Directions
1. According to the text on customer reviews, what kind of endorsement are reviews?
2. Name every section heading in the text on customer reviews.
3. Carry on the text on customer reviews from its last line.

Text
============================================================

I’m sure if you translated Greek scrolls you’d find “Socrates really wows them when he speaks. Highly recommended!”

There are reasons why reviews are a timeless route to more business.

THIRD-PARTY ENDORSEMENTS

Excuse me if I’m doing this at an idiot-simple level. The most important things are simple.

Reviews are important because they are a form of third-party endorsement.

It’s not you telling the prospective customer how great you are. Someone else (presumably a disinterested party) is saying it, so you can believe them.

As with all sales and marketing, it’s all about the trust.

The most trusted endorsement of all is someone you know and otherwise trust, possibly because they are in the business. That is why many people end up hiring their brother-in-law’s friend to do their websites. Of course, they usually regret it, but that’s another story.

But not everyone has a brother-in-law in the automotive trade. Or lawyering. So reviews are the number one trust builder by survey.

DIGITAL IS DIFFERENT

In one major respect, things are different, have changed. We’re all mainly digital – online now.

That’s a BIG difference-maker.  For one thing, reviews can influence search rankings. So for example, having a lot of reviews on your Google My Business page will help that page rank on Search and on Maps.

It also makes a direct, immediate connection between reviews and purchases. We experience this in our business, where we regularly get calls from people who saw our reviews and called us at once. Never even looked at our website.

ON YOUR WEBSITE OR NO?

Should reviews go on your website or third-party sites like Google My Business and Yelp?

The short answer is “yes.”  You can’t have too many reviews or have them too widely spread around. Reviews showing on search engine results pages and third-party sites help you to get them to visit your website in the first place or take other action.

Reviews on your website help build confidence and increase the amount of time people spend on your site and especially influence the conversion rate – the number who actually complete an action such as purchase, call, or fill out a form.

QUANTITY MATTERS

Which is better, one REALLY great testimonial or 100 five-star ratings?

============================================================

Data excerpt
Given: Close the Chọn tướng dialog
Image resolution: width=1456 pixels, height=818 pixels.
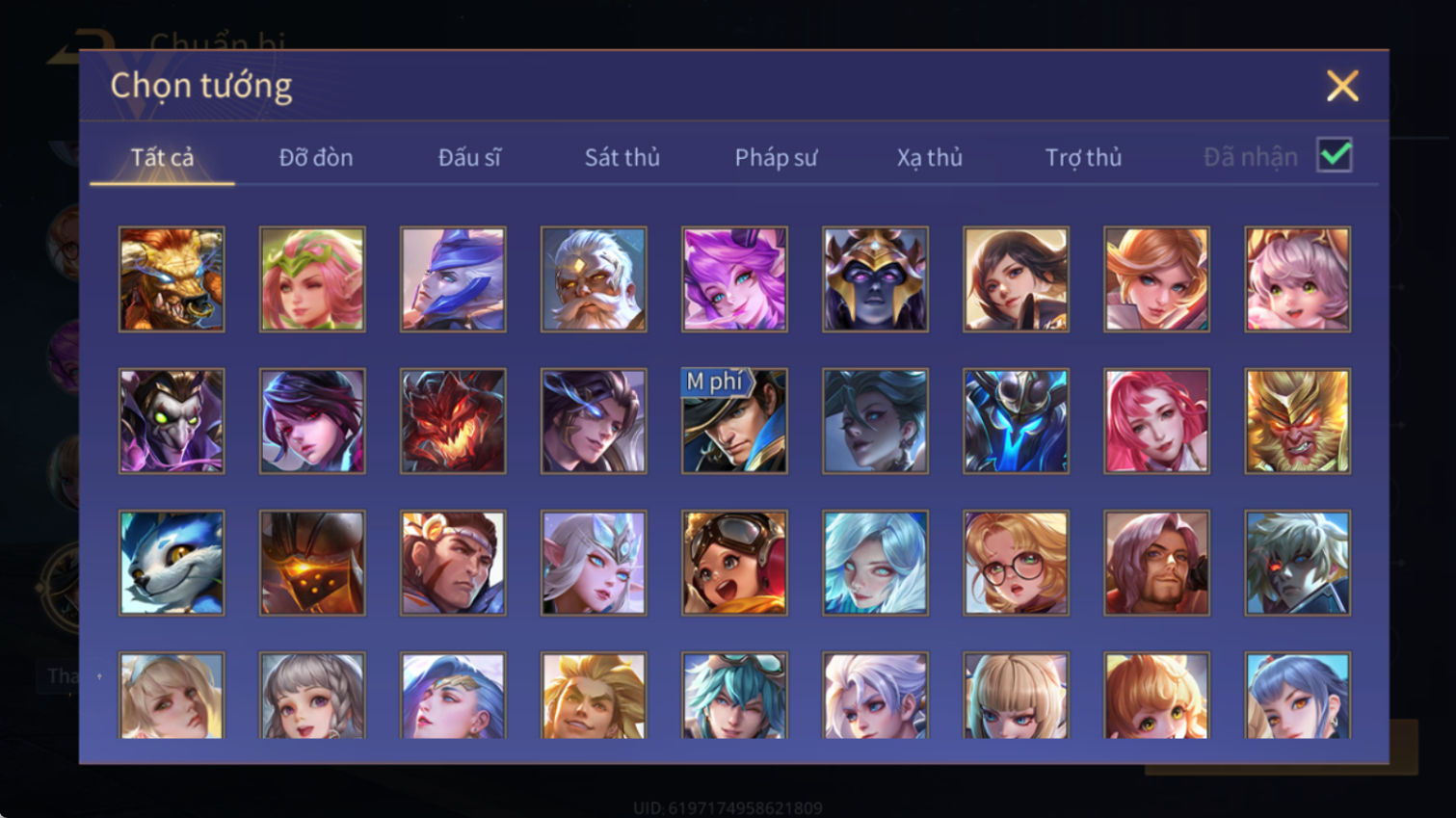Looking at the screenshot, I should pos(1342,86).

============================================================

Responses to the exercise
1. Reviews are a form of third-party endorsement.

2. THIRD-PARTY ENDORSEMENTS, DIGITAL IS DIFFERENT, ON YOUR WEBSITE OR NO?, QUANTITY MATTERS

3.
One testimonial might be made up, or the exception.  100 5-star, even without reviews, has a big impact.  A 4.9-star rating on a large number of reviews is highly trusted. People know things can be faked. They also know there are limits on how far that can go.

By the way, for the same reason, a perfect 5.0 review score on a large number of reviews is also unbelievable. SOMEBODY is going to have something bad to say. Everyone knows there’s always one idiot out there, and discounts it.

BEST REVIEW PLACEMENT

By our own survey, by far the best place for off-site reviews (not on your website) is Google My Business. People read and respond to Google Reviews as much as they do to all others combined, in most industries.

That doesn’t mean others aren’t important or valuable, Yelp in particular. But make sure you’re doing great on GMB.

DO’S AND DON’TS GETTING REVIEWS

Don’t invent reviews yourself.  You may think no one will know the difference but they always have an air of inauthenticity.

Don’t pay for reviews. It violates Google’s terms of service. Not worth the trouble. In fact, if you follow their rules strictly, you can’t even send someone a box of chocolates or a discount coupon in exchange for a review.

Do make sure your customers are happy, both with what they bought and with your customer service. It’s kind of hard to get good reviews otherwise, am I right? Do set up a system to solicit reviews from happy customers. Let’s face it. Most customers are never going to bother writing a review no matter how happy they are. You make up for it with quantity – set it up so every happy customer gets asked. AND make it easy for them to do so.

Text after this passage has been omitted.